Sería sobreinterpretar las cosas decir que Peter Morgan, el autor del guion de la película La reina, estrenada el año 2007 y dirigida por Stephen Frears, tuvo el propósito de inventar un nuevo subgénero cinematográfico. Sin embargo, visto a la distancia, eso fue exactamente lo que hizo. Es el subgénero de la compasión con los poderosos, por así decirlo. La cinta, que protagonizó la gran Helen Mirren, se hacía cargo no solo de los errores que cometió sino también de los dilemas que se planteó la reina Isabel II, con la ayuda de Tony Blair, tras la muerte de Lady Di. Sin ser enteramente complaciente, la mirada de la película estaba en cualquier caso lejos de ser crítica. El público salía pensando que el momento había sido muy duro para ella y que después de todo la monarquía había aprendido la lección. Lo importante es que después Morgan convertiría esa experiencia en una verdadera industria el día que discurrió que, sobre la base de supuestos parecidos, era posible contar, en una ambiciosa serie de televisión, la más cara de todas hasta el momento, la historia de las últimas décadas de la monarquía británica. The Crown lleva ya tres temporadas, pronto vendrán otras tres, y ha sido un éxito atronador. Se convirtió en un modelo de producción donde todos ganan: fue la consagración de una fórmula y de un guionista ocurrente (miembro de la Orden del Imperio desde el 2016), fue un proyecto que le ha dado notoriedad y prestigio a Netflix, se trata de un híbrido que junta el cotilleo de la realeza con la alta reflexión política y es una serie que, en una medida que no es menor, también ha contribuido a elevar la popularidad de los Windsor. En principio no hay acuerdo político alguno entre los productores y la corte, pero está claro que precisamente por no haberlo la familia real sale ganando, más allá de los reparos puntuales que pueda generar su conducta uno u otro capítulo.

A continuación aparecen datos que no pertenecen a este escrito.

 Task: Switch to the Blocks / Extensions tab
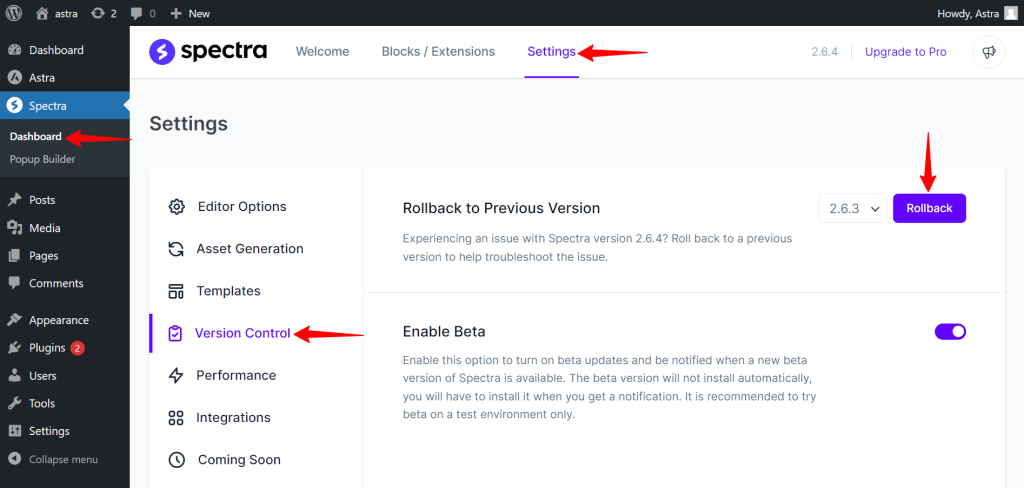438,52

Los dos papas es otra producción que viene a instalarse en el mismo nicho compasivo. Esta vez quien dramatiza la muy excepcional circunstancia de tener frente a frente al pontífice que piensa abdicar con el hombre que lo va a suceder en el trono papal es el escritor neozelandés Anthony MacCarten, que es también el guionista de Churchill, las horas más oscuras. La moral es la misma. En un caso, el drama apabullante del poder cuando Inglaterra ya no sabe cómo resistir la ferocidad del ataque alemán entre mayo y junio de 1940 y, en el otro, el momento en que la Iglesia tiene que optar, se supone, entre la rigidez conservadora que representaba el papa Benedicto y el reformismo de cuño más pastoral del actual pontífice. De nuevo: la mirada de la película, dirigida por el brasileño Fernando Meirielles (Ciudad de Dios), puede ser severa con el papa emérito, pero en modo alguno es destructiva. Y en lo que respecta a Francisco, bueno, la percepción de la película no solo es entusiasta sino también obsecuente. Lo es al punto de reconocerle liderazgos en temas donde abiertamente su pontificado se demoró mucho en reaccionar, como ocurrió con la pedofilia, donde en cambio sí Benedicto tuvo una trayectoria menos mediática y mucho más consistente.
Atendidos que sean unos altos estándares de producción, abierta la posibilidad de filmar en palacios y locaciones tan difíciles como espectaculares y teniendo un reparto encabezado por actores fuera de serie (Anthony Hopkins, que está descomunal, y Jonathan Pryce, que no está mal), el resto se traduce básicamente en conexión, en simpatía y en una cierta fascinación con el poder y con lo significa la intimidad en las altas esferas. Estas películas funcionan. No matan a nadie. No reinventan la rueda ni transgreden demasiado los códigos elementales de la credibilidad. Abren ventanas de conversación y controversia. Y, sin querer queriendo, toman por estos días la opción de colocarse junto a los poderosos. No a la primera, por supuesto. No deliberadamente. Tampoco con muchas agallas o en términos desafiantes. Pero el mensaje es claro: los de arriba también sufren.